The financial news out of Frankfort these days is better than most of us probably expected.
But will it last?
John Hicks, the state’s budget director, reported this month that General Fund receipts were up 5.9% in August compared to August 2019.
In dollars, that’s $833.8 million compared with $787.2 million.
Since July 1, receipts have increased 6.5%.
The road fund took in $140.8 million — down 1% from August 2019.
But through the first two months of the fiscal year, collections have increased 2.9%.
And that’s during a pandemic with thousands of Kentuckians laid off and businesses struggling.
But Hicks warns that “the primary revenue concern is keeping up the momentum in economic activity in spite of the expiration of much of the federal fiscal policies designed to help the economy.”
He added, “Without another round of federal fiscal stimulus, it will be difficult to maintain the growth in collections we have seen thus far.”

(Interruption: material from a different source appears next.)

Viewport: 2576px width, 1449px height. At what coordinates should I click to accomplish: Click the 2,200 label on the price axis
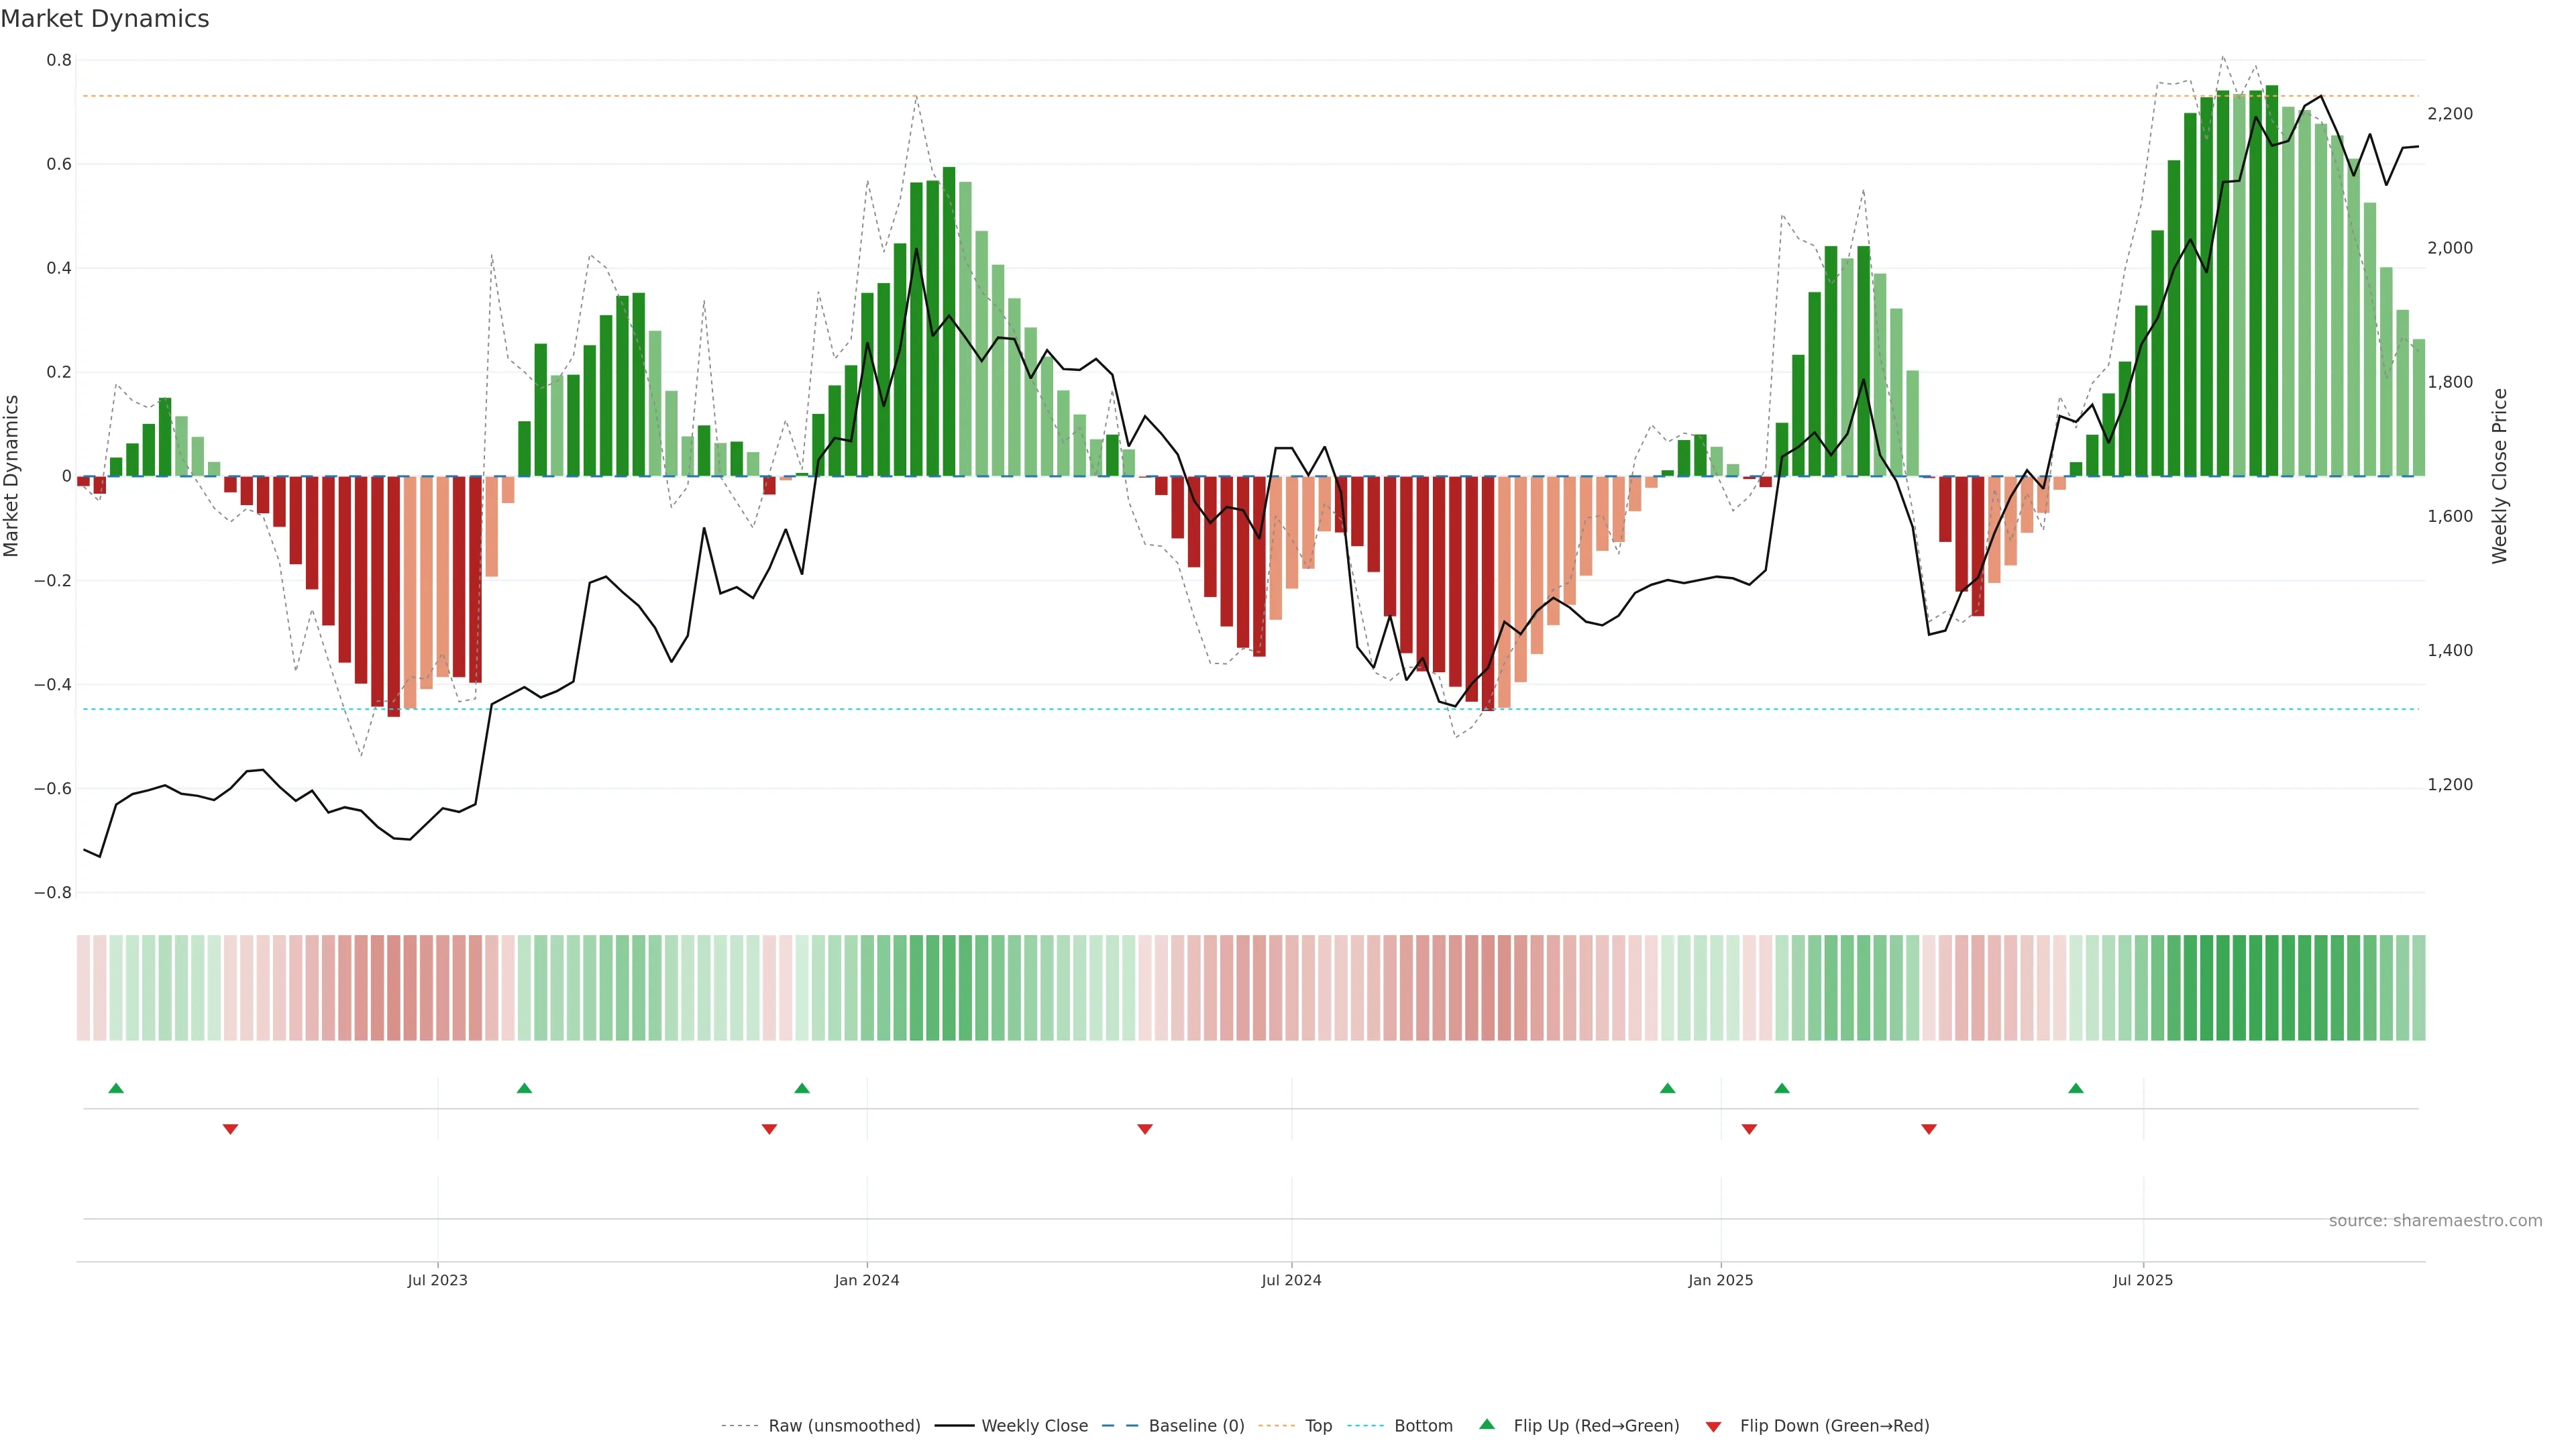pos(2450,114)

A blog on the Economic Policy Institute’s website says, “State and local governments still desperately need federal fiscal aid to prevent harmful austerity measures.”
It says that the nation lost 22.1 million jobs in March and April — and 11.5 million of them still haven’t returned after six months.
The authors say, “Without federal aid now, more jobs — in both the public and private sectors — will be lost down the line.”
They add, “Between the pulling back of enhanced unemployment insurance benefits and the near-total inaction on aiding state and local governments’ fiscal situation, the next few months will see the economy suffer the effects of having sailed over a pronounced fiscal cliff.”
Hicks said the growth in tax collections in the past two months was “supported by substantial federal relief payments to individuals and businesses. Sales and use, and the individual income taxes have been the main drivers of the improvement in collections.”